WHAT IS BEING ASKED: Give back, exactly and with nothing added, the lines that run from the one containing "The image size is (1280, 698)." to the final line below.

SUPPLIED DATA:
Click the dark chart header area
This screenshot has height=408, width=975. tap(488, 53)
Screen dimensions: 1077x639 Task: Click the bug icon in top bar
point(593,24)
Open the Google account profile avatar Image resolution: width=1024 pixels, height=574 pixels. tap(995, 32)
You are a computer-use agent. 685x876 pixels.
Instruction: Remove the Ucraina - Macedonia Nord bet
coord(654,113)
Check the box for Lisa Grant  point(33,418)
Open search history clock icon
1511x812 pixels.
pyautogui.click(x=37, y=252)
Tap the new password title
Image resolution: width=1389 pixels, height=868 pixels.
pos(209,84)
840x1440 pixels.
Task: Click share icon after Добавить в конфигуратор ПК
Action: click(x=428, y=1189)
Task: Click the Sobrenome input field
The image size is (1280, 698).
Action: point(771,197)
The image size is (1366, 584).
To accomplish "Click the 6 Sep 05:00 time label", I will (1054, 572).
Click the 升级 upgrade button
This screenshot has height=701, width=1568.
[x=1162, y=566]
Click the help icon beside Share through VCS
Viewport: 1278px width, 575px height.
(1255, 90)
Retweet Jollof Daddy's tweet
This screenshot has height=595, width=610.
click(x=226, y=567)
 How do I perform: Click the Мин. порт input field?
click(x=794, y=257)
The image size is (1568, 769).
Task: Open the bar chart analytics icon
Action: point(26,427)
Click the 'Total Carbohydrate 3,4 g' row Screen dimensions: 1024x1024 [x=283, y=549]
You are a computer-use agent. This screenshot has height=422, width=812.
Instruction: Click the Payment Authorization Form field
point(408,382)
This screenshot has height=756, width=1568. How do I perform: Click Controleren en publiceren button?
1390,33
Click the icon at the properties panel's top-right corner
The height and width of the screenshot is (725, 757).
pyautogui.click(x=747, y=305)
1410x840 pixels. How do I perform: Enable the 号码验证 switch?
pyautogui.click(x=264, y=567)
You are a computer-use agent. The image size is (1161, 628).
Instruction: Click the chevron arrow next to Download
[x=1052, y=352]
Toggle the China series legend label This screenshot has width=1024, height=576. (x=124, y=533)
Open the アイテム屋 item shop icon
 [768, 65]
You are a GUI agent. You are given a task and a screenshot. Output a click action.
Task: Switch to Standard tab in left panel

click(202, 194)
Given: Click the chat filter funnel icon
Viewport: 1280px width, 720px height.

OUTPUT OF THE TASK:
The image size is (1280, 698).
Action: point(771,197)
The image size is (1366, 584).
To accomplish "Click the 6 Sep 05:00 time label", I will (1054, 572).
Click the 升级 upgrade button
This screenshot has height=701, width=1568.
[x=1162, y=566]
Click the help icon beside Share through VCS
Viewport: 1278px width, 575px height.
(1255, 90)
Retweet Jollof Daddy's tweet
This screenshot has height=595, width=610.
click(x=226, y=567)
 How do I perform: Click the Мин. порт input field?
click(x=794, y=257)
The image size is (1568, 769).
Task: Open the bar chart analytics icon
Action: point(26,427)
Click the 'Total Carbohydrate 3,4 g' row Screen dimensions: 1024x1024 [x=283, y=549]
You are a computer-use agent. This screenshot has height=422, width=812.
Instruction: Click the Payment Authorization Form field
point(408,382)
This screenshot has height=756, width=1568. How do I perform: Click Controleren en publiceren button?
1390,33
Click the icon at the properties panel's top-right corner
The height and width of the screenshot is (725, 757).
pyautogui.click(x=747, y=305)
1410x840 pixels. How do I perform: Enable the 号码验证 switch?
pyautogui.click(x=264, y=567)
You are a computer-use agent. The image size is (1161, 628).
Instruction: Click the chevron arrow next to Download
[x=1052, y=352]
Toggle the China series legend label This screenshot has width=1024, height=576. (x=124, y=533)
Open the アイテム屋 item shop icon
 [768, 65]
You are a GUI agent. You are given a task and a screenshot. Output a click action.
Task: Switch to Standard tab in left panel

click(202, 194)
Given: Click the chat filter funnel icon
Viewport: 1280px width, 720px height.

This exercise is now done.